La rivoluzione militare prende l’avvio dall’introduzione sui campi di battaglia europei della polvere da sparo e dell’arma da fuoco. Inizialmente limitata all’artiglieria da assedio, dove pure scardina capisaldi della scienza poliorcetica rimasti indiscussi per secoli, nel corso del XIV e del XV secolo trova le prime timide applicazione nello scontro campale, con il suo impiego da parte della fanteria.

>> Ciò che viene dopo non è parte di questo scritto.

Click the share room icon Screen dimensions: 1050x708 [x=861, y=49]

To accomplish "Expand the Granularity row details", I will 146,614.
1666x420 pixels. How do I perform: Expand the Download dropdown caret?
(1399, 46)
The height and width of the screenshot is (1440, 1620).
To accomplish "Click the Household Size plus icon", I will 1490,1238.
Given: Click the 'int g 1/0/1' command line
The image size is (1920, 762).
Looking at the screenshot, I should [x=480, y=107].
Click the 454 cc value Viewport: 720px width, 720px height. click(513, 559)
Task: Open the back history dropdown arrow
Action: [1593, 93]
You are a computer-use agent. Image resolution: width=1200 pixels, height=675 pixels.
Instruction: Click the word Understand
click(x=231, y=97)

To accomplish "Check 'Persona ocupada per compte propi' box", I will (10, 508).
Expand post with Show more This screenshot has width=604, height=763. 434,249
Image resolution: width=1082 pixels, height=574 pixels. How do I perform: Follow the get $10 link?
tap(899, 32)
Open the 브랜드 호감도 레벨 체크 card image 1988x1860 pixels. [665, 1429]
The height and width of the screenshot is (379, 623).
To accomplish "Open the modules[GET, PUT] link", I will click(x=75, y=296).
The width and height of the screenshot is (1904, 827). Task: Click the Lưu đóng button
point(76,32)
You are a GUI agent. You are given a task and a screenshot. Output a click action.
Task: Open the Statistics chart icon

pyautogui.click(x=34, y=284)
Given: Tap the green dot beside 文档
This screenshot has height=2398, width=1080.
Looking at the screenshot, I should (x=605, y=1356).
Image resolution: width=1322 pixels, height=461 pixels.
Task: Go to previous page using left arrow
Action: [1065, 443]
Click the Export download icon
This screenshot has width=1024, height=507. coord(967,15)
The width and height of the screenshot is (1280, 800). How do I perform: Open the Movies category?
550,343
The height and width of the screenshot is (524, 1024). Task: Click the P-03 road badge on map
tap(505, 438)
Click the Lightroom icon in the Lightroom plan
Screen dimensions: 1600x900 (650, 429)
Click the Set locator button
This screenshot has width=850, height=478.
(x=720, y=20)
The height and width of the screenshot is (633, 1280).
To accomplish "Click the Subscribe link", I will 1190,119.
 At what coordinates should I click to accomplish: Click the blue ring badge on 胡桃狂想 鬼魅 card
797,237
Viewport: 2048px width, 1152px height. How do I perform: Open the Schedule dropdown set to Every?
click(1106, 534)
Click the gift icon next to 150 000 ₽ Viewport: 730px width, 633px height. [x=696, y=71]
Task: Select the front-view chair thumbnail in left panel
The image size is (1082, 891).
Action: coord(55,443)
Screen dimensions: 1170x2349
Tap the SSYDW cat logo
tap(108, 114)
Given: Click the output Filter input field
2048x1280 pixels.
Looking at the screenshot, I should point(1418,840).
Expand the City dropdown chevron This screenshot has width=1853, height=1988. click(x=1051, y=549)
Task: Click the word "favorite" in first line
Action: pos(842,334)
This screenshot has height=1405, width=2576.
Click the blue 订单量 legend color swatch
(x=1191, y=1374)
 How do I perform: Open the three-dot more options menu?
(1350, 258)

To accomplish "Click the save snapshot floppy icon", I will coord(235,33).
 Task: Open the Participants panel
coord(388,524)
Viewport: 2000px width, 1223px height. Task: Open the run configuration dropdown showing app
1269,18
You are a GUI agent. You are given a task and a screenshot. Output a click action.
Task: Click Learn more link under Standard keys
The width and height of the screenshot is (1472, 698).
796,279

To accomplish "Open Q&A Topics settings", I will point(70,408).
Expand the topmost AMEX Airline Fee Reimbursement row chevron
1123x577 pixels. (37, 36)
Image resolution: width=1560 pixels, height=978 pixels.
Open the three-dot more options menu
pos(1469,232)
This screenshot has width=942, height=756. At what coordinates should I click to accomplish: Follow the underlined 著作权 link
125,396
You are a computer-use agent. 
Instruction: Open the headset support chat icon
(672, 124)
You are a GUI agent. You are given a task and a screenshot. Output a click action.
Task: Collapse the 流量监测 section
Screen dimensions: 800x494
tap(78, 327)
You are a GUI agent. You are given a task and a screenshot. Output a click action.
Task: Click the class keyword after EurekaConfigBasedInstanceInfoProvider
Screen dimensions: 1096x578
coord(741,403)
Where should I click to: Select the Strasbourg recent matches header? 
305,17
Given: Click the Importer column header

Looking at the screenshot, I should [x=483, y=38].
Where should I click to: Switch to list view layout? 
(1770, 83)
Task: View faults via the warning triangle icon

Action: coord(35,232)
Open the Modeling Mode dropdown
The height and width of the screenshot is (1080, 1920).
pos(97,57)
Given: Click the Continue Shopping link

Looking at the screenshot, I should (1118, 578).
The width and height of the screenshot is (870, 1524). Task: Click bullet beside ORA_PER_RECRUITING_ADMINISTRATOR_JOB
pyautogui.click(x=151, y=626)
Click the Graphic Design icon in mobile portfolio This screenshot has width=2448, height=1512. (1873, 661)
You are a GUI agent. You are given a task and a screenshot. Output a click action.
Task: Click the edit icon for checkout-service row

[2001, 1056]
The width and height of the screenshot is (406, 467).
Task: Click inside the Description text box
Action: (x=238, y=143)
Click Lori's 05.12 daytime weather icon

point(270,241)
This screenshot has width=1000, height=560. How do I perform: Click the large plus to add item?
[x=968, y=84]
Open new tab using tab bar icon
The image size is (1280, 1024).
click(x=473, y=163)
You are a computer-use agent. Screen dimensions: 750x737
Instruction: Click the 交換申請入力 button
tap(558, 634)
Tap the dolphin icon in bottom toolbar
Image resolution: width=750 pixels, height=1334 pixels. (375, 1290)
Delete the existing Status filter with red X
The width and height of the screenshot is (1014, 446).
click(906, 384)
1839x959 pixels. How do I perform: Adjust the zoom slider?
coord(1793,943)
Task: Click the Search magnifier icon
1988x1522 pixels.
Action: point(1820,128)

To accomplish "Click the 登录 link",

Gli intellettuali dell’epoca non rimasero intoccati da questa novità, e chi più chi meno si resero conto della portata innovativa delle armi da fuoco: Machiavelli nel suo trattato Dell’arte della guerra riconosce subito come le armi da fuoco condurranno al declino la cavalleria pesante, e quindi ridurranno il ruolo dell’aristocrazia montata nel comporre gli eserciti, fondamentale elemento per mantenere il potere; tuttavia, a differenza del suo contemporaneo Guicciardini, Machiavelli si illude che l’artiglieria possa venire impiegata soltanto negli assedi, senza intaccare il predominio in campo aperto di una fanteria cittadina che, forse per sentimento ideologico, il segretario fiorentino ritiene il nuovo baricentro della supremazia militare.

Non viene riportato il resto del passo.